Please give back word for word the lines of the material below between the line containing "Click part number 31098Z label" and the line containing "You are a computer-use agent. The", inclusive.

--- START ---

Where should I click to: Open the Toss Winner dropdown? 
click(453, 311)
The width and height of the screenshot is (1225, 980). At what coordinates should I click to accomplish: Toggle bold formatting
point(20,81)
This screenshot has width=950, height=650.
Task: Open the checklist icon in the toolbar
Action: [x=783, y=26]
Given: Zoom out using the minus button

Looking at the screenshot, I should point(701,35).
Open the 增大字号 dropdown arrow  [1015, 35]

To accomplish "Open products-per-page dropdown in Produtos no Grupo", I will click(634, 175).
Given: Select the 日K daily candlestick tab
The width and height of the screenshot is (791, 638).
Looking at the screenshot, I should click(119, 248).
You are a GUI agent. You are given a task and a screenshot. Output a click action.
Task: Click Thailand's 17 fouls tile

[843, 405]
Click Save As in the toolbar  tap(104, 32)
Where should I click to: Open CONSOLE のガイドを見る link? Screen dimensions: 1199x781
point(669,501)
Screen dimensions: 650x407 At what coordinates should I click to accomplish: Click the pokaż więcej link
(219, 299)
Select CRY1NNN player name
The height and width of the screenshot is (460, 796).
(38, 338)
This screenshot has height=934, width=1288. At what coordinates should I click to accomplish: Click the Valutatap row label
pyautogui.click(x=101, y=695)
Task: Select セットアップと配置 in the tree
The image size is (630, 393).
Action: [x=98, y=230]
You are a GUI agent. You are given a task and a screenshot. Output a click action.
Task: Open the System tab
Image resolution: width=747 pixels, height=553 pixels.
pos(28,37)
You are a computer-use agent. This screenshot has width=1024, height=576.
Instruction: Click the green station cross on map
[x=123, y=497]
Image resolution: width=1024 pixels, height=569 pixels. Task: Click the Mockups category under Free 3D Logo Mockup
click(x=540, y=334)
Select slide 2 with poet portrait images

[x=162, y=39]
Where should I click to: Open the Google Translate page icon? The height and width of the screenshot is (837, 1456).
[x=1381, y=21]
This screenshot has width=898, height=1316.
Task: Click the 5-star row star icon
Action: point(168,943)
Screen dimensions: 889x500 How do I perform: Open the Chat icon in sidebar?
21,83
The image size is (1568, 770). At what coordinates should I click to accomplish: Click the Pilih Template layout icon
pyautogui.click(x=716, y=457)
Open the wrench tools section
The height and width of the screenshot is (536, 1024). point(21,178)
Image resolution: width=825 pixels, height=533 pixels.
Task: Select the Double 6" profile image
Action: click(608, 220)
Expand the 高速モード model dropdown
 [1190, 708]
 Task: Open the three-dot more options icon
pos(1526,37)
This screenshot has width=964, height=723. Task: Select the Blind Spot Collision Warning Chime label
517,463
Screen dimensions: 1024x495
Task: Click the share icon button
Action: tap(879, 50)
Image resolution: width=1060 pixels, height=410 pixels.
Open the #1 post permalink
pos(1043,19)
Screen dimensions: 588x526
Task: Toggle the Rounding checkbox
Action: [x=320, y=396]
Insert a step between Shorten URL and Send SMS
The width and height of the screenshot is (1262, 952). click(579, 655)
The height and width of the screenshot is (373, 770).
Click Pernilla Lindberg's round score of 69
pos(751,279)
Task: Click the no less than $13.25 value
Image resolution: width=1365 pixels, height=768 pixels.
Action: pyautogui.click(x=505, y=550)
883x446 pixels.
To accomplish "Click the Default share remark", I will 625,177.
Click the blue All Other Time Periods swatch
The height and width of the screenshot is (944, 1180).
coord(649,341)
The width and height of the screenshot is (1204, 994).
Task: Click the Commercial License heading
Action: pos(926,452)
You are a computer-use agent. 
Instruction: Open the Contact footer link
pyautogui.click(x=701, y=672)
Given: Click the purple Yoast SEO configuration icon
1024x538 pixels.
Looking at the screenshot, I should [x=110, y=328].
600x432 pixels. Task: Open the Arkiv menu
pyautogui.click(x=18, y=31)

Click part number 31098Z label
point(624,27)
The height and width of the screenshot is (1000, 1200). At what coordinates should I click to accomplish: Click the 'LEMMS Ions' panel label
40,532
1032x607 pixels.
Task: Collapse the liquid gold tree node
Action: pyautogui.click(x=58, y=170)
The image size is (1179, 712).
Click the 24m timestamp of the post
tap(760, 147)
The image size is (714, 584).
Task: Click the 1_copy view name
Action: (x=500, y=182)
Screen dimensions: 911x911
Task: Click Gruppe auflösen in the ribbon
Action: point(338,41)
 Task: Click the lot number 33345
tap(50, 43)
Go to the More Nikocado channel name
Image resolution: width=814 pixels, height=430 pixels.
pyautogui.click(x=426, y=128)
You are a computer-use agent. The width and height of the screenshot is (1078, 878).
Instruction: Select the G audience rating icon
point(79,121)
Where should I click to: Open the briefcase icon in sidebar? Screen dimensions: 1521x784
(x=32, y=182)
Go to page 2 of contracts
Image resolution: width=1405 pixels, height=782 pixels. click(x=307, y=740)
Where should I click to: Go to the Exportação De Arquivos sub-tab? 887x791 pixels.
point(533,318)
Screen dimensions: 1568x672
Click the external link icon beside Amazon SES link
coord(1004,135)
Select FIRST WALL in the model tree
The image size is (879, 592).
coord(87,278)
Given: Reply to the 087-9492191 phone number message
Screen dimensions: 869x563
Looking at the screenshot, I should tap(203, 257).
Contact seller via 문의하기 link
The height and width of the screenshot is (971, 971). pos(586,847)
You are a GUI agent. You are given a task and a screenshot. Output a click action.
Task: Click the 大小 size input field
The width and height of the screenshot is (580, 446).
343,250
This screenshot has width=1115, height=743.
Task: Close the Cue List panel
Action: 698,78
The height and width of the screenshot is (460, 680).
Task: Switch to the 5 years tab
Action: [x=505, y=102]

--- END ---

_Response area_.
Click part number 31098Z label
point(624,27)
The height and width of the screenshot is (1000, 1200). At what coordinates should I click to accomplish: Click the 'LEMMS Ions' panel label
40,532
1032x607 pixels.
Task: Collapse the liquid gold tree node
Action: pyautogui.click(x=58, y=170)
The image size is (1179, 712).
Click the 24m timestamp of the post
tap(760, 147)
The image size is (714, 584).
Task: Click the 1_copy view name
Action: (x=500, y=182)
Screen dimensions: 911x911
Task: Click Gruppe auflösen in the ribbon
Action: point(338,41)
 Task: Click the lot number 33345
tap(50, 43)
Go to the More Nikocado channel name
Image resolution: width=814 pixels, height=430 pixels.
pyautogui.click(x=426, y=128)
You are a computer-use agent. The width and height of the screenshot is (1078, 878).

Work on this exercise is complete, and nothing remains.